Doel oefening :: Geef het vervolg van de notulen van de Statenvergadering van 13 oktober 2021, aansluitend op de laatste zin.

Bronfragment ::
::::

Inbreng 50PLUS Statenvergadering 13 oktober 2021

25 oktober 2021

Notulen van de vergadering van 13 oktober 2021 in de Statenzaal The Hague Conference Centre New Babylon.

Voorzitter: de heer J. Smit

OPENING

De VOORZITTER: Ik open de vergadering. Dames en heren, welkom, goedemorgen. Fijn dat wij elkaar weer kunnen treffen in deze ruimte. Wij raken er al een beetje aan gewend. Zolang onze nieuwe Statenzaal nog niet klaar is, moeten wij er rekening mee houden dat wij op andere plekken zullen zitten.

En wij hebben een ordevoorstel van de heer Rogier. Ga uw gang.

::::

Gegevensuittreksel ::
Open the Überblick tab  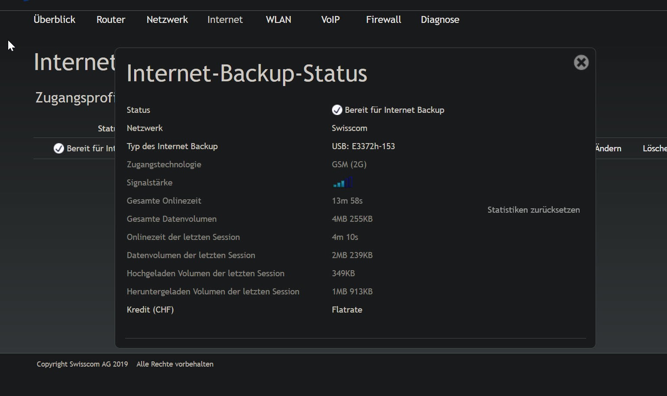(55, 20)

::::

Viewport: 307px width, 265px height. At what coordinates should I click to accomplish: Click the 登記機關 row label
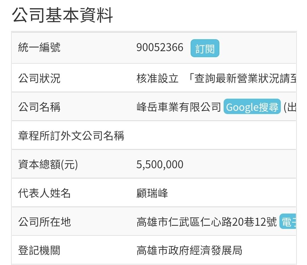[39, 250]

::::

Eindresultaat ::
De heer ROGIER (CDA): Voor wat betreft het initiatiefvoorstel Aanpassingen reglementen waterschappen is het CDA van mening dat de voorgestelde procedure niet juist is. De Waterschapswet bepaalt in de artikelen 3 en 4 dat het voorbereiden van een besluit tot wijziging van de waterschapsreglementen bevoegdheid is van Gedeputeerde Staten. De wet bepaalt dat zij pas een standpunt bepalen en een ontwerpbesluit opstellen na overleg met het dagelijks bestuur van de waterschappen die het betreft. Als Provinciale Staten dit initiatiefvoorstel aannemen, dan is het standpunt zonder hoor en wederhoor van de waterschappen, ondernemers en natuurorganisaties of welke vorm van participatie dan ook, al bepaald. Dat is wat ons betreft de verkeerde volgorde. Wij verzoeken dan ook om het initiatiefvoorstel van de agenda te halen en Gedeputeerde Staten opdracht te geven om eerst te overleggen met het dagelijks bestuur van de waterschappen en de provincie Noord-Holland, want ook die is erbij betrokken, en met een Statenvoorstel te komen, waarover wij een oordeel kunnen vormen.

De VOORZITTER: U stelt dus voor om het onderwerp voor nu van de agenda te halen met de redenen die u gegeven hebt.

————

De VOORZITTER: Dan de heer Bakx (50PLUS).

De heer BAKX (50PLUS): Ook 50PLUS steunt het voorstel van het CDA niet.

————

INGEDIEND IS:

Amendement 701/7402 van de leden Van Aelst, Hoogerwerf, Klumpes, Oosterop-van Leussen, Bakx, Beukering, Braam, Van Rijnberk, Çelik en Hijink over formulering reglementswijziging.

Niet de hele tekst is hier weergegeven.